By 1882 the rate assessment books indicate that the pub had grown to contain between ten and fourteen rooms. A map dated to 1887 confirms that the building had undergone further alterations earlier in the previous decade. An extension to the pub was built at 142 Cumberland Street at this time, and mainly used as hairdresser's shop.

Following an outbreak of the Bubonic plague in Sydney and The Rocks the NSW Government, under The Rocks Resumption Act (1901), resumed the area, which was barricaded to prevent further spread of infection. Some buildings were demolished, and from 1912 the NSW Housing Board began to construct housing in the vacant blocks of land in The Rocks.

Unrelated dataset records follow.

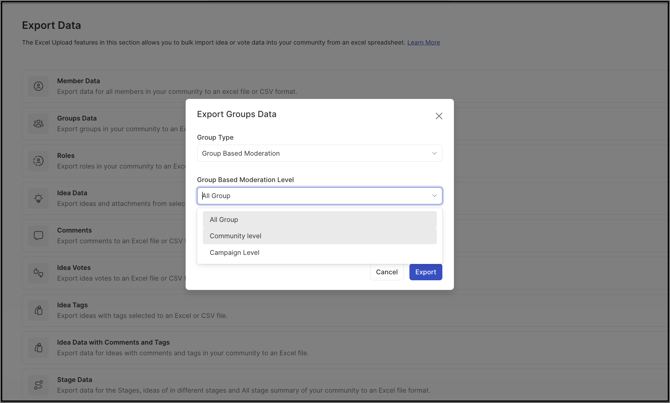Pick the Campaign Level option
The image size is (670, 403).
point(235,253)
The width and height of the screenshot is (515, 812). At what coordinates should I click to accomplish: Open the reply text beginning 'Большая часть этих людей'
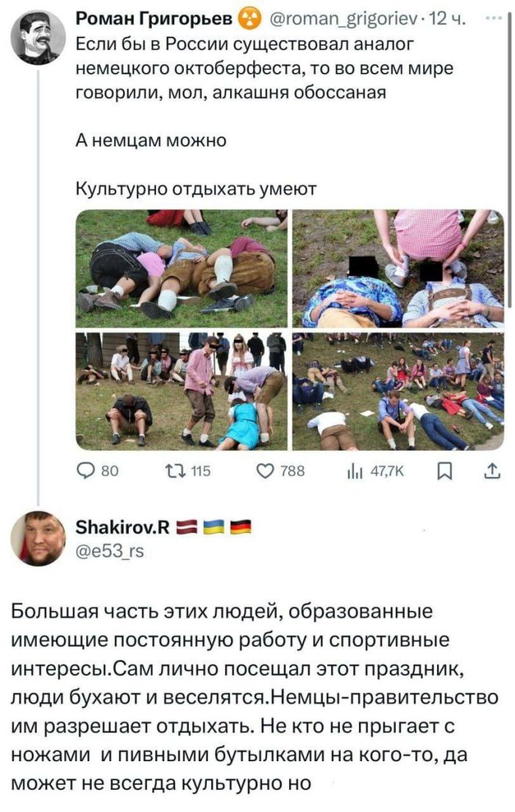254,698
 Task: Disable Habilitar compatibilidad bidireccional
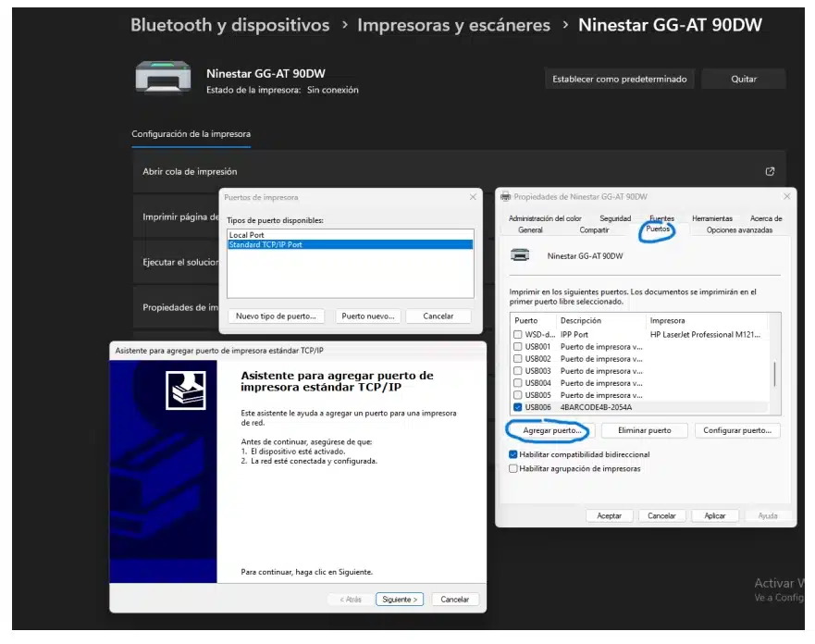coord(513,454)
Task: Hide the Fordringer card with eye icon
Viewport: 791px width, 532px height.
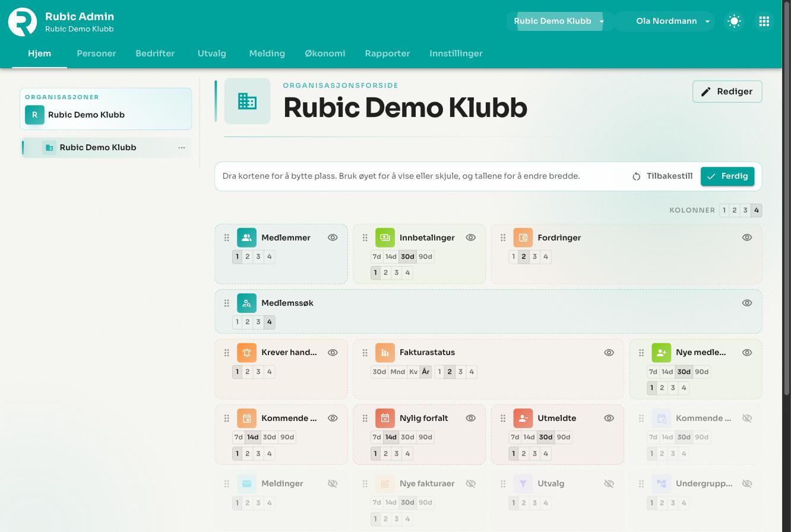Action: coord(747,238)
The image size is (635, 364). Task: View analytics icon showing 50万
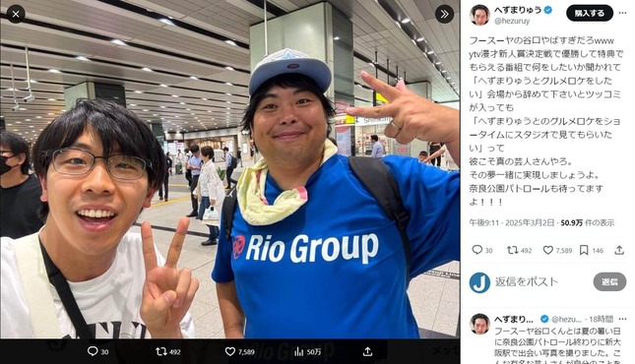tap(299, 351)
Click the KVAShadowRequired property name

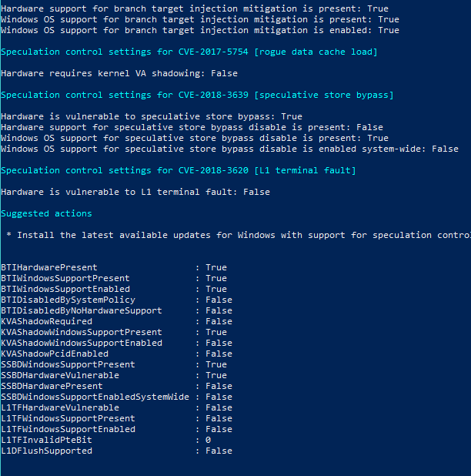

The Housing Board, founded under the Housing Act 1912, was the first such agency in the state devoted to the construction of public housing. The Board acquired land upon which buildings were constructed to be leased to "persons qualified under the Act" for business or residential purposes. The Housing Board examined public housing initiatives in the UK and Europe, and incorporated those ideas in constructing tenement dwellings in The Rocks.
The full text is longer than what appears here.